As a fan of Liverpool Football Club, a Premier League football team that narrowly came in second place in the 2018-19 season, I wanted to see there was a way to predict how many points a team would earn throughout a season. I will be looking at squad worth, average attendance of home game, manager history, performance throughout the last season, as well as other important attributes of a team. Using this information, I hope to get accurate predictions for how well a team will do in a premier league season.
Collecting Data
This data was wildly available online for me to use, however, it was difficult to find any in csv, api or more manageable form. I had to scrape the information from transfermarkt.com to get what I needed. This process was difficult for a variety of reasons. First, the website was created in Germany, meaning all of the tags and notes inside of the webpage were all in German. This made understanding of what was going on a little more difficult. Next, the website did not follow the tightest html standards, and this caused me difficulties in several situations. Finally, since Germany uses commas to delimit decimals and periods to show value in large numbers, it took some time to reformat this data to be used appropriately.
A discussion of the process can be found here.
Exploratory Data Analysis
Once I had put together the data, I wanted to look at some key statistics.

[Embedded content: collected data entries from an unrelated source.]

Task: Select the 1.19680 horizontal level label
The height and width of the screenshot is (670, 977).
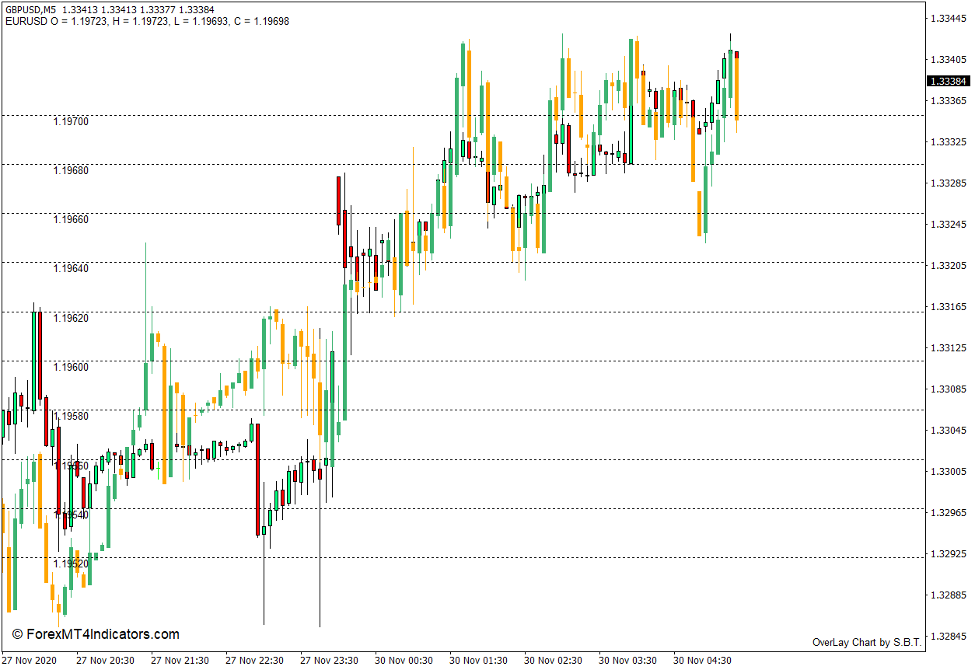Action: point(70,170)
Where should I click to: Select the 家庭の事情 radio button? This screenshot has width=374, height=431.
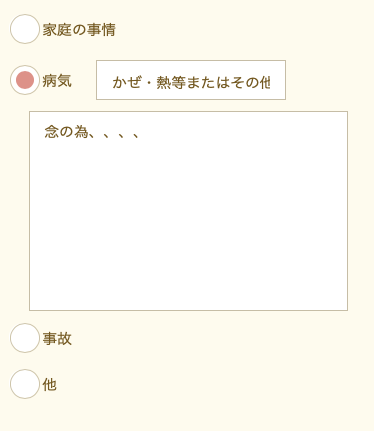tap(25, 29)
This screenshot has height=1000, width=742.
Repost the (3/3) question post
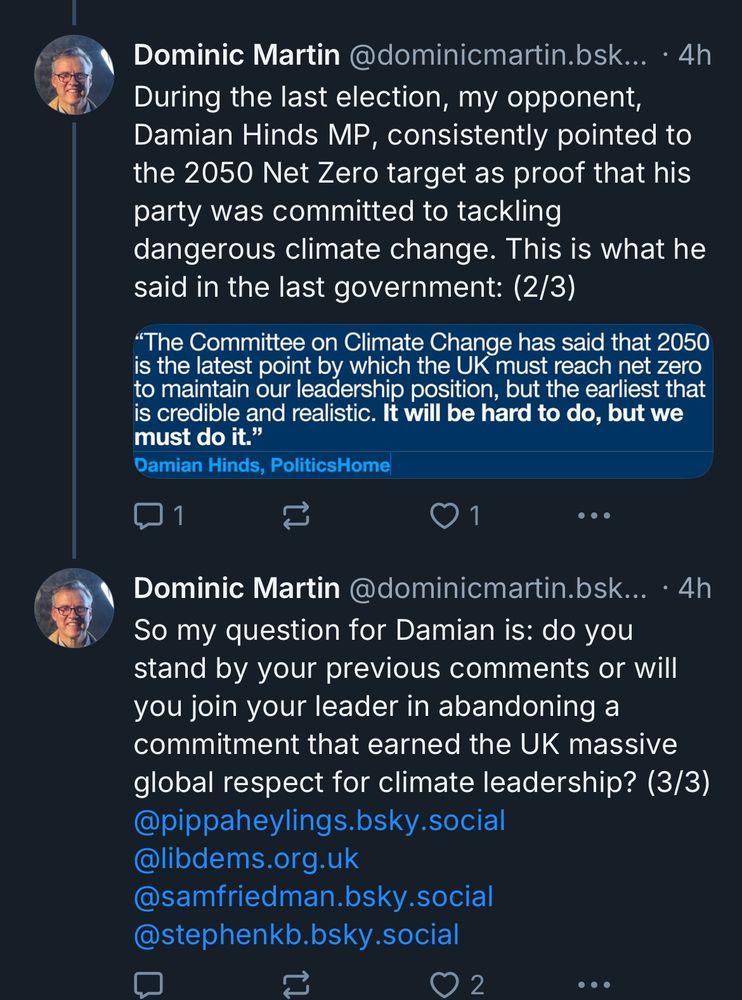[297, 984]
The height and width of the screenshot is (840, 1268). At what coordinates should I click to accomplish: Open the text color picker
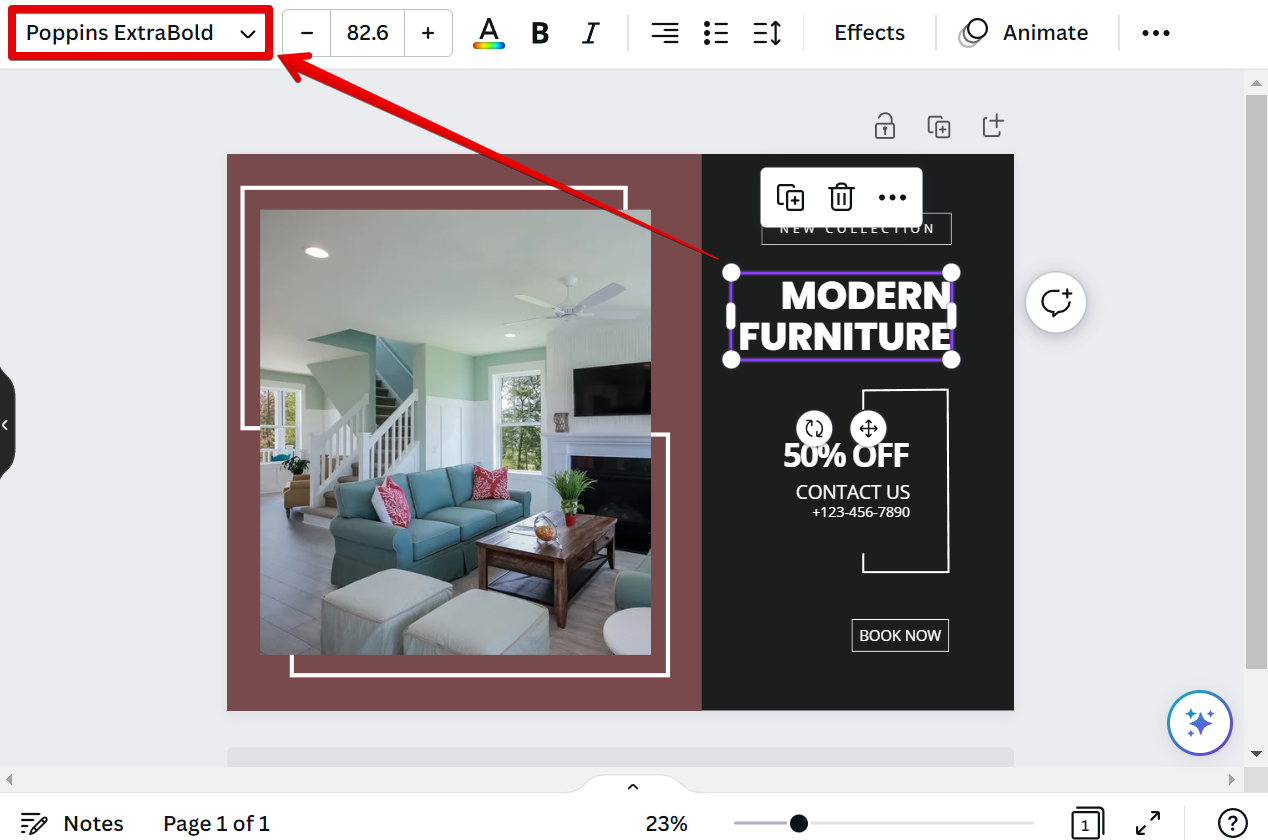tap(488, 33)
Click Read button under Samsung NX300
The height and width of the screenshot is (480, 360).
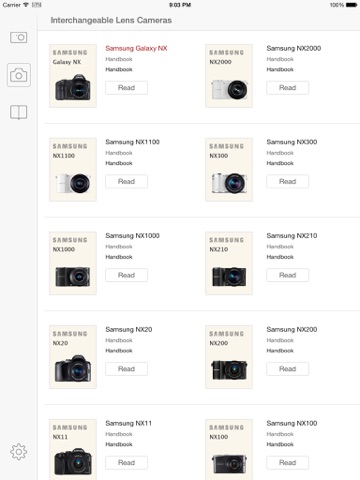tap(287, 181)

I had information from the last 14 premier league seasons since that was the first year transfermarkt started publishing player values.
Total Points Per Club

You can see the classic “Top 6”, a term of the perennial top 6 finishing teams. This group is composed of Liverpool, Arsenal, Manchester United, Manchester City, Chelsea, and Tottenham. These six teams are the highest performing teams, and have not been relegated in the period I was looking at. Everton is another team that has not been relegated in this time frame, but does not have the same reputation as the “Top 6.”
Money Spent on Players Per Club

I also wanted to see the highest spending clubs during this time frame. I would assume that the clubs that spent the most on players, would have the best team meaning that they would earn the most points throughout a season. This theory fits with this visualization because the total number of points is similar to top spending clubs.
Let’s take a closer look at this relationship
Bought, Sold and Net



Looking at the comparison between players bought and points, there seems to be little correlation. Same with players sold and points. Thinking about it, it seems as though high spending teams would be earning more points, but that is not as significant as I thought. The same is true with players sold, if you sell your best players, you probably are going to be worse! The net transfer spent shows the difference between sold and bought, meaning if a team is in the positive, they sold more than they bought. There seems to be almost no correlation between these and point values.
Player Value vs Points
Attacker Average Value

Midfielder Average Value

Defender Average Value

Goalkeeper Average Value

Total Average Value

The next thing I wanted to look at was the average squad value compared to points earned. There still doesn’t seem like a particularly close relationship between the two sets of values.
Model Fitting
After exploring the data, I can see that there are some relationships between transfer activity, squad value, and points, but nothing extremely strong. I will try to fit a model to this data as well as I can, but there might be some additional data that would be more helpful.
Random Forest Regressor
After parameter tuning and preprocessing our data for scaling, we got an R^2 of 0.707 and a Root Mean Squared Error of 9.85. This R^2 value is not bad, and our RMSE is 10 points off from where we would expect. We should try to tighten our analysis to try to get our RMSE as low as possible.
Bayes Ridge Regression
I parameter tuned and preprocessed the data for Bayes Ridge Regression, and ultimately got pretty similar results as Random Forest. We got a R^2 of 0.680 and a Root Mean Squared Error of 10.30. We were not able to improve the modeling with a different algorithm, so maybe its time to reflect on if we had sufficient data.
Conclusion
Given the limited scope of my analysis, I think the results of the model are not bad! The model has a mse of 9.85 which indicates an average of 9.85 points off the actual point total. I will look to build on my data set, including manager history, club ownership, and as much additional information I can get. This is just the first step in a larger project, so look for updates!